Hurricane Beryl, now a potentially catastrophic category 5 storm, poses a threat to Jamaica after leaving at least one person dead and inflicting ruin across entire islands in the Caribbean on Monday.

It took only minutes for Beryl to tear through Grenada on Monday, blasting through buildings and knocking out power and phone service to almost all of the island’s residents, the governor’s office said.

“In half an hour, Carriacou was flattened,” Prime Minister Dickon Mitchell said Monday.

The storm is expected to bring life-threatening winds and storm surge to Jamaica on Wednesday and impact the Cayman Islands on Thursday, where a hurricane watch has been issued.

The storm continues to smash records as it kicks off an exceptionally early hurricane season as the earliest Category 5 hurricane – and only the second Atlantic storm of such strength to be recorded in July. Beryl’s alarming strengthening has been fed by abnormally warm ocean waters driven by planet-warming fossil fuel pollution.

The storm made landfall on Monday on Carriacou island, part of Grenada, where one person was killed, the BBC reported, and power was cut island-wide. Another person was reportedly killed in St Vincent, though Reuters could not immediately verify either fatality. Parts of the islands, including hospitals, have no electricity, and others are without water.

About 90% of the homes on the nation’s Union Island are damaged or destroyed, Gonsalves said. Hundreds more homes and several schools, churches, and government buildings in St. Vincent also sustained severe damage.

“Tomorrow we get up with our commitment and conviction to rebuild our lives and our families’ lives,” Gonsalves said Monday night.
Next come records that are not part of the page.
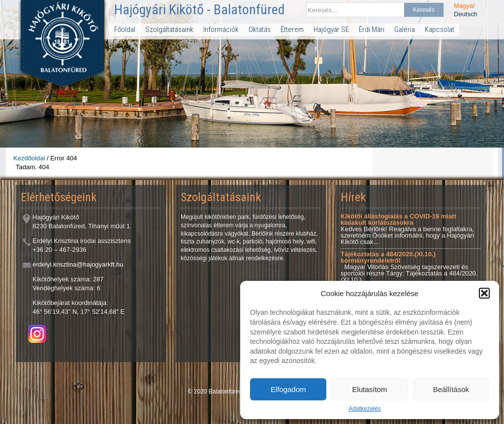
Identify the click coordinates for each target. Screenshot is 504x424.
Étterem (292, 30)
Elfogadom (288, 389)
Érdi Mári (372, 30)
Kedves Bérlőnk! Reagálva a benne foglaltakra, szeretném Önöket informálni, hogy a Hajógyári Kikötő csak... (407, 229)
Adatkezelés (364, 409)
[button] (484, 293)
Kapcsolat (440, 30)
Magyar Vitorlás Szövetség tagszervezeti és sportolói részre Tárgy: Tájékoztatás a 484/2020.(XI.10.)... (409, 267)
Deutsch (466, 14)
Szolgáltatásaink (169, 30)
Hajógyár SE (331, 30)
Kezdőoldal (29, 158)
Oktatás (259, 30)
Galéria (405, 30)
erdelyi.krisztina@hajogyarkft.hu (78, 264)
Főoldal (125, 30)
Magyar (464, 5)
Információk (221, 30)
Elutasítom (370, 389)
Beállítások (451, 389)
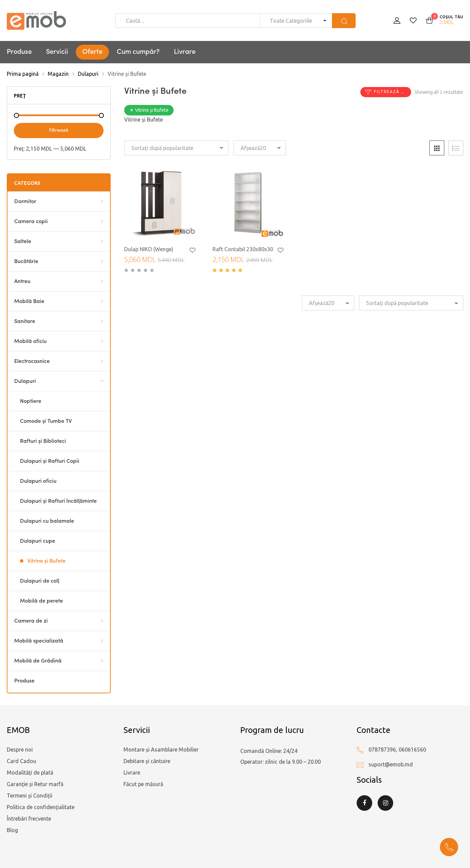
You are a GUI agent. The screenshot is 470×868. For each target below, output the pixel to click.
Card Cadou (21, 761)
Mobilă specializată (39, 641)
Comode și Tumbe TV (46, 421)
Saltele (23, 242)
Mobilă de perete (41, 601)
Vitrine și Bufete (46, 561)
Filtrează (59, 130)
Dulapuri (88, 74)
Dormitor (25, 202)
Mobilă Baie (29, 302)
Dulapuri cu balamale (47, 521)
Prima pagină (23, 74)
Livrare (185, 52)
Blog (12, 830)
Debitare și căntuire (147, 761)
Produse (19, 52)
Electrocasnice (32, 362)
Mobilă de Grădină (38, 661)
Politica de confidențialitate (41, 807)
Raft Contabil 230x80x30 (243, 249)
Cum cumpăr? (138, 52)
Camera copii (31, 222)
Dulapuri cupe (38, 541)
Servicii (57, 52)
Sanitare (25, 322)
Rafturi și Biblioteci (43, 441)
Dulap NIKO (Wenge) (149, 249)
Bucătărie (26, 262)
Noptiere (30, 402)
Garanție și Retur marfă (35, 784)
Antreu (22, 282)
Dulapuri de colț (40, 581)
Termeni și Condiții (29, 796)
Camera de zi (31, 621)
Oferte (92, 52)
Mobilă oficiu (30, 342)
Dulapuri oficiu (38, 481)
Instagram (385, 803)
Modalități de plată (30, 773)
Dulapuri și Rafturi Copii (49, 461)
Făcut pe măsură (143, 784)
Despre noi (20, 750)
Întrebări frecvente (29, 819)
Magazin (58, 74)
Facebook (364, 803)
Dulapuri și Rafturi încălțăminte (58, 501)
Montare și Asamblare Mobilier (161, 750)
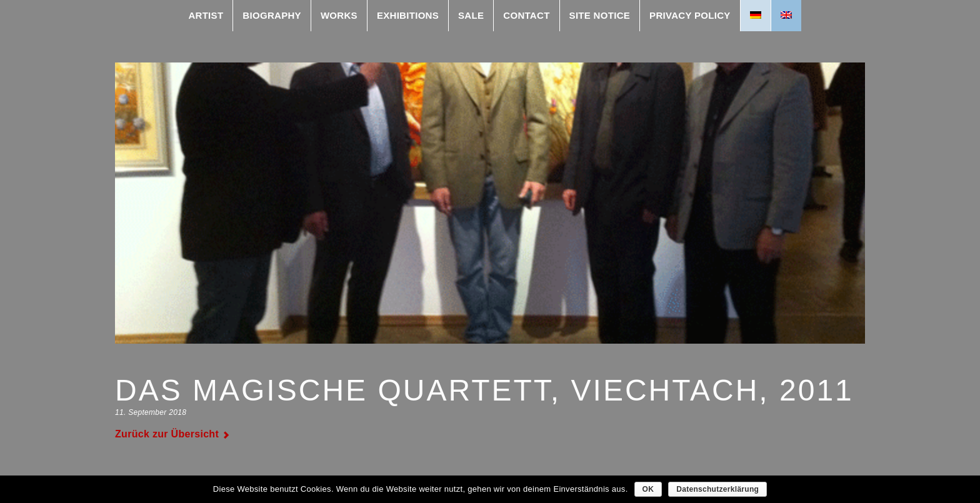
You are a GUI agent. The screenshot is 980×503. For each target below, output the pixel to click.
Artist (206, 15)
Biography (272, 15)
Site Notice (599, 15)
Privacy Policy (690, 15)
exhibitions (408, 15)
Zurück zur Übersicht (167, 434)
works (339, 15)
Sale (471, 15)
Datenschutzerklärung (718, 489)
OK (648, 489)
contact (526, 15)
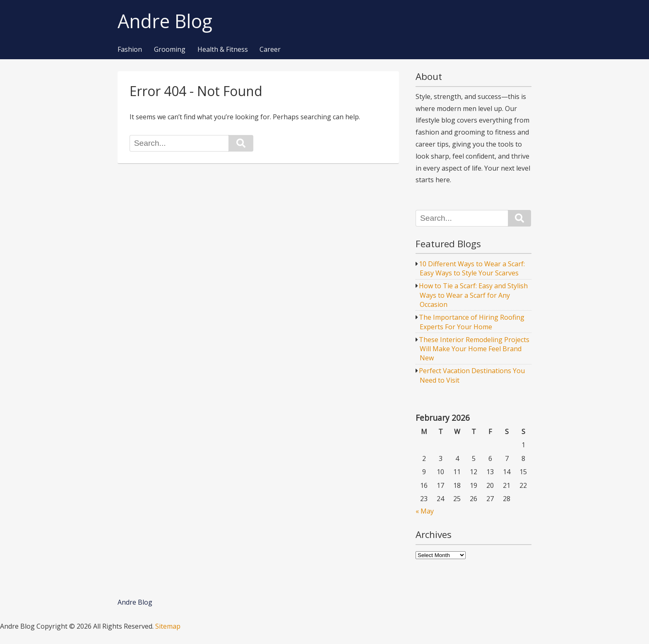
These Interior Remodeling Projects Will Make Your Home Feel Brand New (474, 349)
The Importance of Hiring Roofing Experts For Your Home (471, 322)
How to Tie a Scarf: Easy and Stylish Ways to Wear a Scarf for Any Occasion (473, 295)
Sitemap (168, 626)
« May (425, 511)
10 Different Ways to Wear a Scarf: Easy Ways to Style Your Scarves (472, 268)
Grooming (170, 50)
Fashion (130, 50)
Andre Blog (165, 21)
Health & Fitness (223, 50)
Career (270, 50)
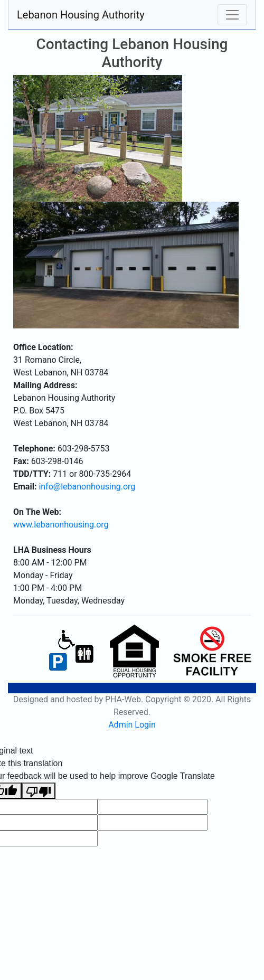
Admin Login (132, 724)
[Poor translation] (39, 790)
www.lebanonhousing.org (61, 524)
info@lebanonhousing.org (87, 486)
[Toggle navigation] (232, 15)
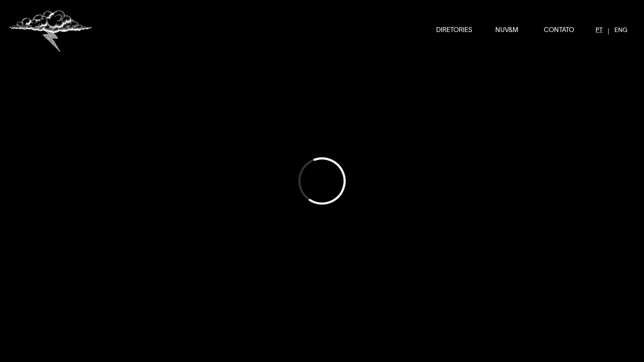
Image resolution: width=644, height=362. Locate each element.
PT (599, 30)
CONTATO (559, 30)
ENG (621, 30)
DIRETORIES (454, 30)
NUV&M (507, 30)
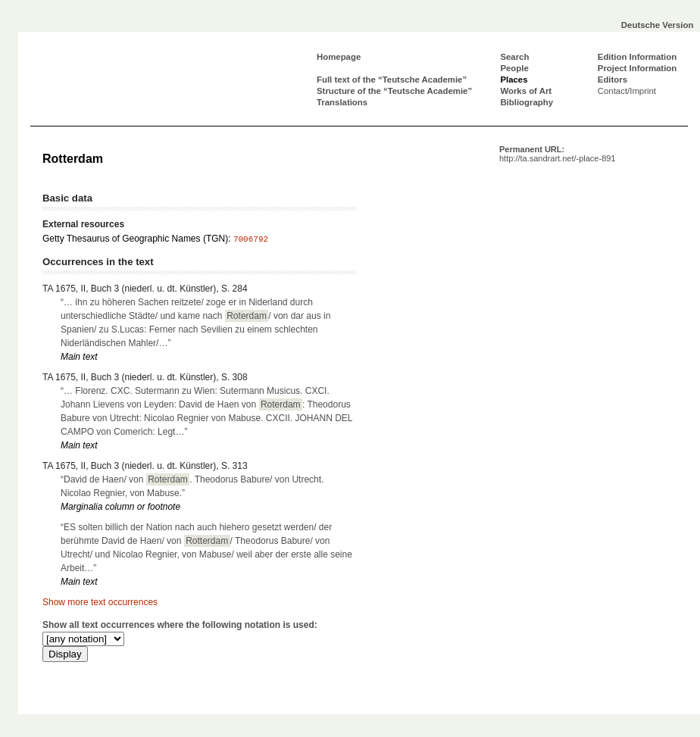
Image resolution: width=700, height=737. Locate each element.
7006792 (251, 239)
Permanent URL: (557, 154)
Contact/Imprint (627, 91)
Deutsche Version (658, 25)
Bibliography (527, 102)
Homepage (339, 57)
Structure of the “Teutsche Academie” (394, 91)
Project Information (637, 68)
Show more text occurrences (100, 602)
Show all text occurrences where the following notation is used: (180, 625)
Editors (612, 80)
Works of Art (526, 91)
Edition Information (637, 57)
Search (514, 57)
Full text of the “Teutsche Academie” (392, 80)
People (514, 68)
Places (514, 80)
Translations (342, 102)
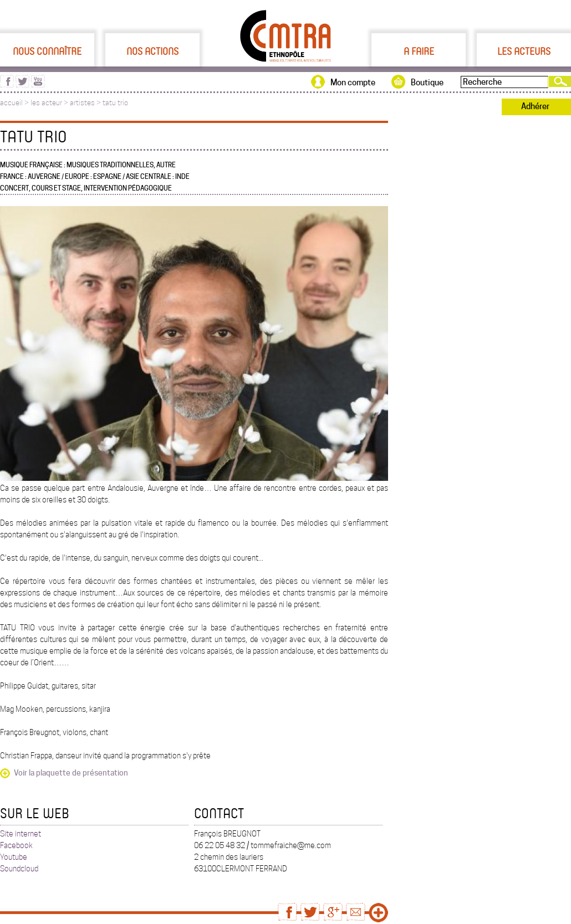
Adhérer (535, 106)
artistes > (86, 102)
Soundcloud (19, 869)
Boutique (427, 83)
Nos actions (152, 51)
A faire (419, 51)
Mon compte (353, 83)
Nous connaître (47, 51)
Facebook (16, 845)
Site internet (21, 834)
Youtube (13, 857)
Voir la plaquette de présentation (71, 773)
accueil (11, 102)
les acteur (46, 102)
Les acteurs (524, 51)
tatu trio (115, 102)
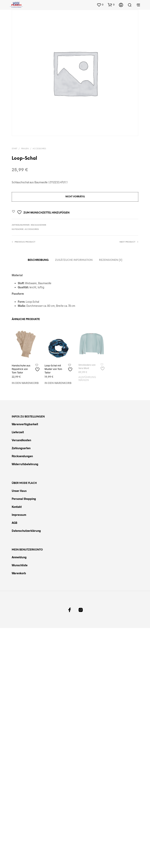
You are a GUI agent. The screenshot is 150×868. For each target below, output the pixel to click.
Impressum (19, 515)
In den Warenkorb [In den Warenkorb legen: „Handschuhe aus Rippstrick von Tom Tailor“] (25, 383)
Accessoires (39, 149)
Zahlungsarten (21, 448)
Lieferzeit (18, 432)
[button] (100, 5)
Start (15, 149)
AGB (15, 523)
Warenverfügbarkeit (25, 424)
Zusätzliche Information (74, 260)
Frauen (25, 149)
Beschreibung (38, 260)
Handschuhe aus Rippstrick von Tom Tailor (21, 369)
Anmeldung (19, 557)
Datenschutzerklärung (26, 531)
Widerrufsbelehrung (25, 464)
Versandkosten (21, 440)
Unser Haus (19, 491)
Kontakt (17, 507)
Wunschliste (20, 565)
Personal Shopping (24, 499)
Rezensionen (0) (110, 260)
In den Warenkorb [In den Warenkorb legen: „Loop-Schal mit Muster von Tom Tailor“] (58, 382)
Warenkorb (19, 573)
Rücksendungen (22, 456)
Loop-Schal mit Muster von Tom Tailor (54, 368)
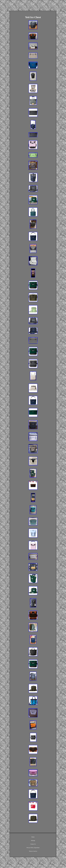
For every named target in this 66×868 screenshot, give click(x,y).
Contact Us (33, 844)
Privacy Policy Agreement (33, 847)
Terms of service (33, 851)
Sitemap (33, 840)
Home (33, 837)
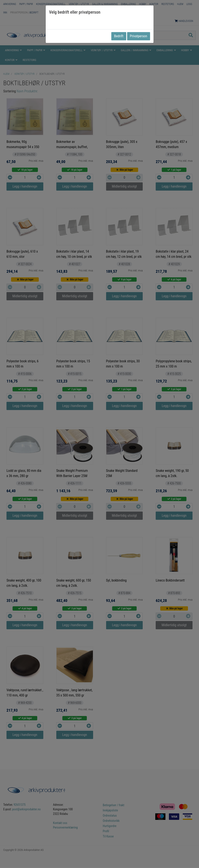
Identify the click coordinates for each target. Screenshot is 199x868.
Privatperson (138, 36)
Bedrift (119, 36)
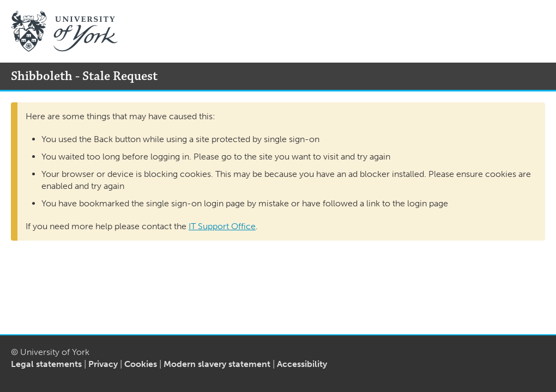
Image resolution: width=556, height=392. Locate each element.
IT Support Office (222, 226)
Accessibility (302, 364)
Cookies (141, 364)
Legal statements (46, 364)
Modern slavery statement (217, 364)
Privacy (103, 364)
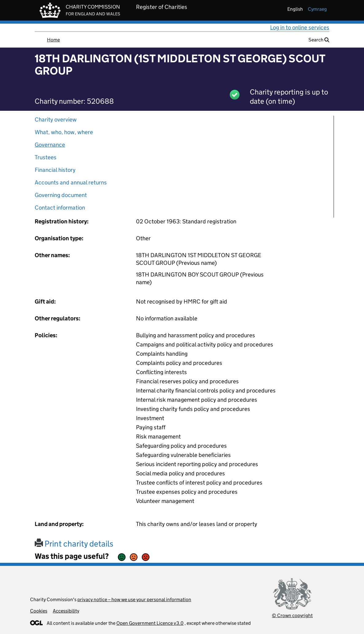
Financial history (55, 170)
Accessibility (66, 611)
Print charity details (74, 543)
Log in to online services (300, 27)
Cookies (39, 611)
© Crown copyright (292, 615)
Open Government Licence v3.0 (150, 623)
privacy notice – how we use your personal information (134, 599)
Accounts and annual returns (71, 182)
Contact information (60, 207)
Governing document (61, 195)
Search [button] (319, 40)
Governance (50, 145)
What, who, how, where (64, 132)
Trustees (45, 157)
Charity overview (56, 119)
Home (53, 40)
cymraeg (317, 9)
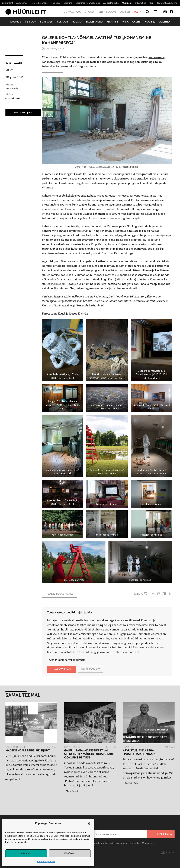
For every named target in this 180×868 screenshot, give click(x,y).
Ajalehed (164, 22)
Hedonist (112, 22)
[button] (89, 824)
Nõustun (26, 853)
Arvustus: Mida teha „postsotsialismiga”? (139, 752)
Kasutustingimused (46, 861)
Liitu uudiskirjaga (160, 834)
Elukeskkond (94, 22)
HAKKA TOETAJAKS (90, 669)
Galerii (137, 22)
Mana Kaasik (72, 791)
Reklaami (111, 12)
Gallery (9, 70)
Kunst (9, 63)
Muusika (77, 22)
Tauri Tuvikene (131, 783)
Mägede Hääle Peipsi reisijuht (28, 750)
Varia (125, 22)
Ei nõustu (70, 853)
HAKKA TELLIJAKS (23, 113)
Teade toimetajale (59, 593)
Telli (100, 12)
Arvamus (16, 22)
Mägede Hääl (13, 779)
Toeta (137, 12)
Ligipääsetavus (72, 12)
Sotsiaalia (47, 22)
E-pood (89, 12)
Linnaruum (129, 747)
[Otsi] (147, 12)
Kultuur (62, 22)
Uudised (150, 22)
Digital (168, 852)
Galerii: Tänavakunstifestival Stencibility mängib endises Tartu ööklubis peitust (90, 754)
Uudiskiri (125, 12)
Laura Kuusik (11, 88)
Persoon (31, 22)
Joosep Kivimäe (12, 98)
Though Beryl is likely to fluctuate in strength in the coming days, it is expected to remain an “extremely dangerous major hurricane” – Category 3 or stronger – through mid-week, the hurricane center said.

Across other islands in the eastern Caribbean, residents had boarded up windows, stocked up on food, and fueled up cars ahead of the storm.

Dozens of vessels in the storm’s path risk being affected, with diversions seen in the Caribbean, according to Vortexa, which provides energy-cargo tracking data.